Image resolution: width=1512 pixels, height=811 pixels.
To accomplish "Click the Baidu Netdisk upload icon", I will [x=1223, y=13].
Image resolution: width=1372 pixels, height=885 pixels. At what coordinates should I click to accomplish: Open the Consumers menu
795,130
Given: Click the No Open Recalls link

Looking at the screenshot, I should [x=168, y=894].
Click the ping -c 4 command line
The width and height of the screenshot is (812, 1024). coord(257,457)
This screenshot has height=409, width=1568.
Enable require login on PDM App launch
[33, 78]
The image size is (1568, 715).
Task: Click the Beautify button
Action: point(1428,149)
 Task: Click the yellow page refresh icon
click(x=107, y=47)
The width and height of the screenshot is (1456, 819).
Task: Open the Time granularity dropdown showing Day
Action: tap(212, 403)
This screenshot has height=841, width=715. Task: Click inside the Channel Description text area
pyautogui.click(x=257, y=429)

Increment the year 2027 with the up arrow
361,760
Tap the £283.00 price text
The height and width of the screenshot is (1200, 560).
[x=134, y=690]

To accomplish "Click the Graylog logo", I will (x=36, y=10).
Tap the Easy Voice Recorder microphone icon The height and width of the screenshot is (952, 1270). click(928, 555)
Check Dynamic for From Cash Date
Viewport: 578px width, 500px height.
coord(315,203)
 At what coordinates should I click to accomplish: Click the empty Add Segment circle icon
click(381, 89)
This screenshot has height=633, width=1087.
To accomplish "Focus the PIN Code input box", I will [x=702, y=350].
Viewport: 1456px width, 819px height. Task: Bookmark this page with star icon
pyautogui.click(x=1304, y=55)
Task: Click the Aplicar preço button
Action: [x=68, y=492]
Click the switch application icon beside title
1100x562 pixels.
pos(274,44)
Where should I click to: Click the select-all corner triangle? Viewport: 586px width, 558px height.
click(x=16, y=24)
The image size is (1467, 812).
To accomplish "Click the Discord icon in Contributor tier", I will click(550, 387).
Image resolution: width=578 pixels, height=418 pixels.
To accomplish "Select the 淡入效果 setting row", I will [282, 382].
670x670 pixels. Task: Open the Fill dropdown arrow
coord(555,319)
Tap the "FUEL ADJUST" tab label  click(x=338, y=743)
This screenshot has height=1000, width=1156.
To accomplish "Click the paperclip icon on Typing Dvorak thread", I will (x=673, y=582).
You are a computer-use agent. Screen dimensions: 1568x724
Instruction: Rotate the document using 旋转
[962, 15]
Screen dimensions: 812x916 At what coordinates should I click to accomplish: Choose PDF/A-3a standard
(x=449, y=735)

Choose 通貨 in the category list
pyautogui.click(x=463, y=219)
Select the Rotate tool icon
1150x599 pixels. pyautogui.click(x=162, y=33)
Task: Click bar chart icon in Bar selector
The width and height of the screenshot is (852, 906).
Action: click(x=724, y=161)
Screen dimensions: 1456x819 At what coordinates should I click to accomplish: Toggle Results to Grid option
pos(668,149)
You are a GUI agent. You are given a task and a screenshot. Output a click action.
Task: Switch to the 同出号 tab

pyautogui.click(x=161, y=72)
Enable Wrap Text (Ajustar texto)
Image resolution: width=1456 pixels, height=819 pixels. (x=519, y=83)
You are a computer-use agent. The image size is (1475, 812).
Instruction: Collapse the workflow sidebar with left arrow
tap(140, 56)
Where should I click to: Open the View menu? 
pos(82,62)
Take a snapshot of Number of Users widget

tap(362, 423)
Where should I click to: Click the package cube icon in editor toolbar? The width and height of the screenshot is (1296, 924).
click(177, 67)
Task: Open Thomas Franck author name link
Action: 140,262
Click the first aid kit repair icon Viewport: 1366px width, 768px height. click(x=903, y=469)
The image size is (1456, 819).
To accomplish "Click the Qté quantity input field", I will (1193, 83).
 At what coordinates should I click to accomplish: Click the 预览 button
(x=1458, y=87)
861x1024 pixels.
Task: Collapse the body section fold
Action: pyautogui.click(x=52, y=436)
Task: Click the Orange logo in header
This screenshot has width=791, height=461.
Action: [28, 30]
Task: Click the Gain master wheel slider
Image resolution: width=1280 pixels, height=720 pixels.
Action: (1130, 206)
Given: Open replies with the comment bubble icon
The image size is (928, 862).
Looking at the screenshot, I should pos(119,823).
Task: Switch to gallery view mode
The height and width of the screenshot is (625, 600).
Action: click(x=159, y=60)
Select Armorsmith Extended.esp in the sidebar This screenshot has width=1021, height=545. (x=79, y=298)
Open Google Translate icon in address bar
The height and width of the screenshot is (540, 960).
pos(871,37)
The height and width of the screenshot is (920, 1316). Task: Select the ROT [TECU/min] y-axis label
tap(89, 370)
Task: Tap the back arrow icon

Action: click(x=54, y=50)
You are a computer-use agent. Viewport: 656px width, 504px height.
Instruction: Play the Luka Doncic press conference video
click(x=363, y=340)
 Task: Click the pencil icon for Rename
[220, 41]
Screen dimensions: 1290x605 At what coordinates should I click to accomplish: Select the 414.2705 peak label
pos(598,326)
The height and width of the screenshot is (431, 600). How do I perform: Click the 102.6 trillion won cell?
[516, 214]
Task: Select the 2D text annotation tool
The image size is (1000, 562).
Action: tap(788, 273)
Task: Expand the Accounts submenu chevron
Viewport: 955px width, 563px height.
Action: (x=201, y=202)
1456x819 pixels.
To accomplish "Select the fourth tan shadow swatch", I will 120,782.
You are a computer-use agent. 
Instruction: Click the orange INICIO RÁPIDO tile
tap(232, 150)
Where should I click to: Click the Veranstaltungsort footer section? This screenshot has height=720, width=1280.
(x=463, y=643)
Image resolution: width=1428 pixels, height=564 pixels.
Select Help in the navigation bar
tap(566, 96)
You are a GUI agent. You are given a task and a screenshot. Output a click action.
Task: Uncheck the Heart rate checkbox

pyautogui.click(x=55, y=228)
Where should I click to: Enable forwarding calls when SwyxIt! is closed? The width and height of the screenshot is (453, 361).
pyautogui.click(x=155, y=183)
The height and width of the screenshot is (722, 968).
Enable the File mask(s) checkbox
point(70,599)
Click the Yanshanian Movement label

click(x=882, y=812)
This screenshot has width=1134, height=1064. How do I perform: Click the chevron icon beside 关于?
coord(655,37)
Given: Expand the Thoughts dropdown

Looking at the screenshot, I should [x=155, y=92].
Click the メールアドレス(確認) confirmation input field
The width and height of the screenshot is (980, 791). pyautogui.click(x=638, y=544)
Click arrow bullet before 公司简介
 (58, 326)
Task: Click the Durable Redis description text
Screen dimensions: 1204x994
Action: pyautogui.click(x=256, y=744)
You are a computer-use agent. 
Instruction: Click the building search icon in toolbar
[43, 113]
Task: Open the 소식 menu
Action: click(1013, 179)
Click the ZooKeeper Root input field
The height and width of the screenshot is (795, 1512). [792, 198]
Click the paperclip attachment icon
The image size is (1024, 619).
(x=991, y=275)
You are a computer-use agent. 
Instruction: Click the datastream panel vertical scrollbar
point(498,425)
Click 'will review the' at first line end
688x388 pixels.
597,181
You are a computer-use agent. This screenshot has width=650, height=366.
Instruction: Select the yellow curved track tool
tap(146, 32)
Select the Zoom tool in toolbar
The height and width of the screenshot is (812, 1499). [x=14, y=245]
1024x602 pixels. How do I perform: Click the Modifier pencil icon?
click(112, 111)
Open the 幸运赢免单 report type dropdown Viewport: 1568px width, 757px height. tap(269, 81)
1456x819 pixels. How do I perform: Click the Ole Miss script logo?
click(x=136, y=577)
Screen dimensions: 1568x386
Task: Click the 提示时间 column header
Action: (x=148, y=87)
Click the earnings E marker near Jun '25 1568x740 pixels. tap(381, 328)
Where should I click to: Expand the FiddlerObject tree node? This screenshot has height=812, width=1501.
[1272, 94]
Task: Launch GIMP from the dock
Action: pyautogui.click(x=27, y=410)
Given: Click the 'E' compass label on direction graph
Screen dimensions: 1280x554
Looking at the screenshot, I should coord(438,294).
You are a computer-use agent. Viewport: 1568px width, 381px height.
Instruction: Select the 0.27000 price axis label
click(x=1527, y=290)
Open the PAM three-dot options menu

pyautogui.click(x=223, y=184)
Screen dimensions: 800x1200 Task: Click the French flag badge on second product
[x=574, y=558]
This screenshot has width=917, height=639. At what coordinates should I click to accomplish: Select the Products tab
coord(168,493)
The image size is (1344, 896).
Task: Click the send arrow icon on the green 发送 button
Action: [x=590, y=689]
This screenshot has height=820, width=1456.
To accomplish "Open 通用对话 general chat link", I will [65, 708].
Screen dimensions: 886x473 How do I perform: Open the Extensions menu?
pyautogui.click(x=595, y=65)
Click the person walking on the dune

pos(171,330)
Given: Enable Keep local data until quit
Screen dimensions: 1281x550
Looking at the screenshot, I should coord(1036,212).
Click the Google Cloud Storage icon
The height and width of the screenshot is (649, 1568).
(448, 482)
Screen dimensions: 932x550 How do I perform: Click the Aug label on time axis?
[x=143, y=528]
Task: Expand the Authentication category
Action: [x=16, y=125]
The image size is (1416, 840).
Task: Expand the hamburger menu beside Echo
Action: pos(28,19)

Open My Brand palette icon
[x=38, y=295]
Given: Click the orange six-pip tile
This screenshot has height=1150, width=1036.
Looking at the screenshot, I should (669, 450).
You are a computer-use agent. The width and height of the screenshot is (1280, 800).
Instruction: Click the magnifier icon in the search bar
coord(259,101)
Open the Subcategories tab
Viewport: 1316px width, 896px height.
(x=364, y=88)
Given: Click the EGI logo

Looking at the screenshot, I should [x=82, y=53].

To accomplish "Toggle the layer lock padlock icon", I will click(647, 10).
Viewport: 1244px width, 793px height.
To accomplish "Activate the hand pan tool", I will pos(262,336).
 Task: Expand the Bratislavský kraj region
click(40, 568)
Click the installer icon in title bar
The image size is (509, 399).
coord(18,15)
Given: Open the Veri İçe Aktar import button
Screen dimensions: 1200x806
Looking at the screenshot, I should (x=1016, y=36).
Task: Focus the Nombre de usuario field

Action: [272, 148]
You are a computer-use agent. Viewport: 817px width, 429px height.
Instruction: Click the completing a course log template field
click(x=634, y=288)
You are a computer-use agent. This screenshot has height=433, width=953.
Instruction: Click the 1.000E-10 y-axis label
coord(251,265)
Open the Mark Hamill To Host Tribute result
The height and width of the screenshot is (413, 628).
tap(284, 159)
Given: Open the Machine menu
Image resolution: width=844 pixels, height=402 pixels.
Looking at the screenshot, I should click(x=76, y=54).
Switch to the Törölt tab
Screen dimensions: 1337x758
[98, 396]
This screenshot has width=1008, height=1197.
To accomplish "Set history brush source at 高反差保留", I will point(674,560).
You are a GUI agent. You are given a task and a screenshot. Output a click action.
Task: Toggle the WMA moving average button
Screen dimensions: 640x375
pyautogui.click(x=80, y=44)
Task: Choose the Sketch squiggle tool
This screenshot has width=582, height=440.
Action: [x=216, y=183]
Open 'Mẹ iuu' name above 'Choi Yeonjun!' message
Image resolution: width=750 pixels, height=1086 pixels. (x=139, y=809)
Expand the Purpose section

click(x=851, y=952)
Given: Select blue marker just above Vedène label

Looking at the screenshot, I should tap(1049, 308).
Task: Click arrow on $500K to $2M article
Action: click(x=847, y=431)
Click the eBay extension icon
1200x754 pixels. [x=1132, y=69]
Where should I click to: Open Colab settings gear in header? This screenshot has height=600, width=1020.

·····

§ **TASK PROMPT**: Copy out the rows unchanged, from the line with "Click the switch" up to and including the line with "Action: click(x=724, y=161)".

§ **WRITTEN ANSWER**:
Click the switch application icon beside title
1100x562 pixels.
pos(274,44)
Where should I click to: Click the select-all corner triangle? Viewport: 586px width, 558px height.
click(x=16, y=24)
The image size is (1467, 812).
To accomplish "Click the Discord icon in Contributor tier", I will click(550, 387).
Image resolution: width=578 pixels, height=418 pixels.
To accomplish "Select the 淡入效果 setting row", I will [282, 382].
670x670 pixels. Task: Open the Fill dropdown arrow
coord(555,319)
Tap the "FUEL ADJUST" tab label  click(x=338, y=743)
This screenshot has height=1000, width=1156.
To accomplish "Click the paperclip icon on Typing Dvorak thread", I will (x=673, y=582).
You are a computer-use agent. Screen dimensions: 1568x724
Instruction: Rotate the document using 旋转
[962, 15]
Screen dimensions: 812x916 At what coordinates should I click to accomplish: Choose PDF/A-3a standard
(x=449, y=735)

Choose 通貨 in the category list
pyautogui.click(x=463, y=219)
Select the Rotate tool icon
1150x599 pixels. pyautogui.click(x=162, y=33)
Task: Click bar chart icon in Bar selector
The width and height of the screenshot is (852, 906).
Action: click(x=724, y=161)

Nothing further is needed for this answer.